今までの研究期間で、研究は当初の目的、目標に従いおおむね順調に進展しているため、今後の研究も従来の方策をさらに拡大していくことを目指している。具体的にはA.てんかん遺伝子バンクの資料をもとに、次世代シークエンサーにより遺伝子変異を同定することをさらに加速して、今回のDravet症候群で得られたように、遺伝子型と表現型の関係を、他の素因性てんかんで明らかにしてとくに、Dのてんかんの予防法・治療法に寄与できるようにする。B.見出された遺伝子変異を有する“ラット”を作出したので、今後はその動物をさらに、ラットにとらわれずマウスなどの齧歯類の遺伝子改変動物を作出して、脳スライスの電気生理学的研究を利用して、てんかんの分子病態を in vivo で明らにする予定である。C.変異を導入した“人工患者iPS細胞”等を持ち、isogenicなiPS細胞を利用して、素因性てんかんの分子病態をex vivo で明らかにする予定である。
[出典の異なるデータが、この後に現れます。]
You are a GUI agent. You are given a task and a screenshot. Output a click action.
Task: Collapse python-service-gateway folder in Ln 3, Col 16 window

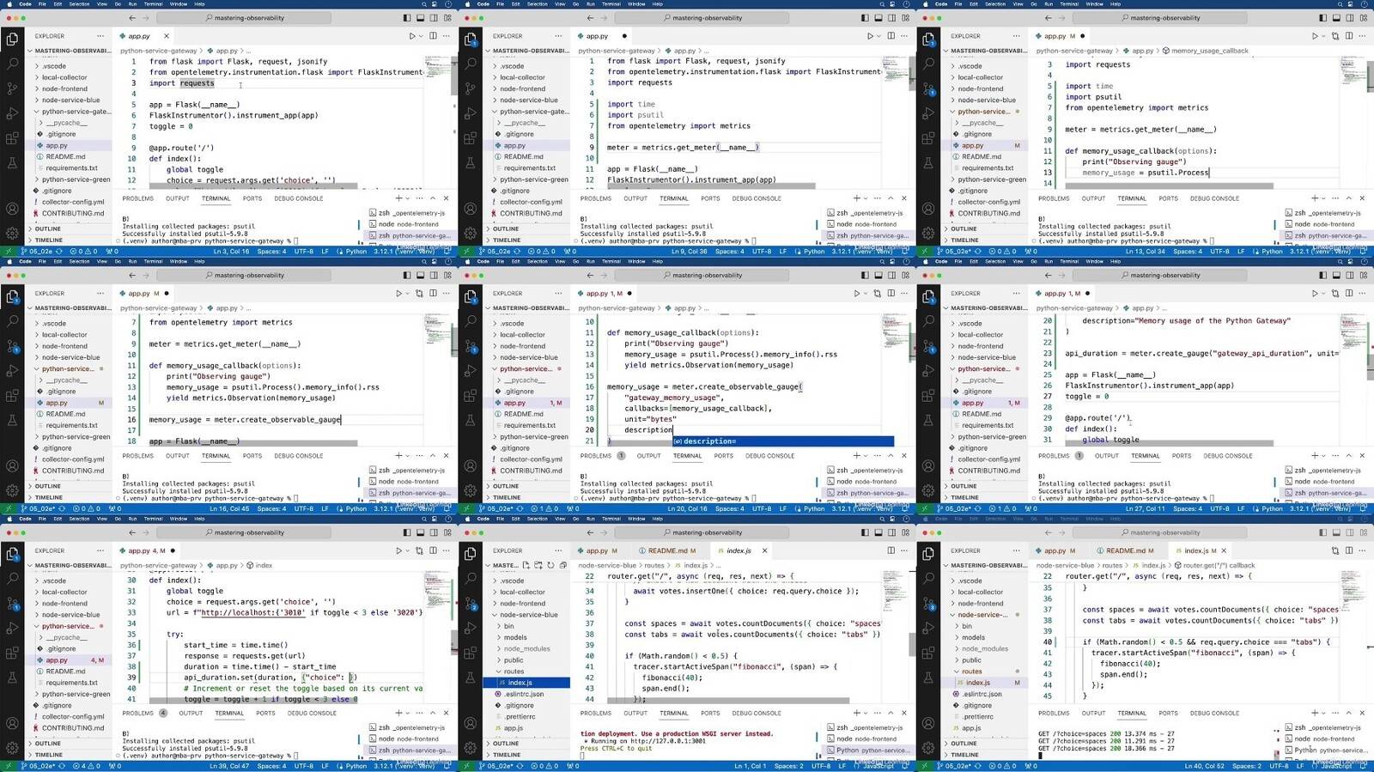coord(76,111)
D. BとCを利用し、とくにすで確立したiPS細胞を特異的にグルタミン酸作動性の興奮性ニューロンまたはGABA作動性の抑制性ニューロンに分化誘導させる方法に利用する予定である。すなわち、isogenicなiPS細胞をグルタミン酸作動性の興奮性ニューロンまたはGABA作動性の抑制性ニューロンにそれぞれ分化誘導して、ハイスループット機器にて、drug repositioning等の方法による、分子病態に基づく革新的なてんかんの予防法・治療法を開発することに注力する予定である。
すべて 2017 2016
すべて 雑誌論文 (7件) (うち国際共著 3件、 査読あり 7件、 オープンアクセス 2件) 学会発表 (9件) (うち国際学会 4件、 招待講演 3件) 図書 (3件)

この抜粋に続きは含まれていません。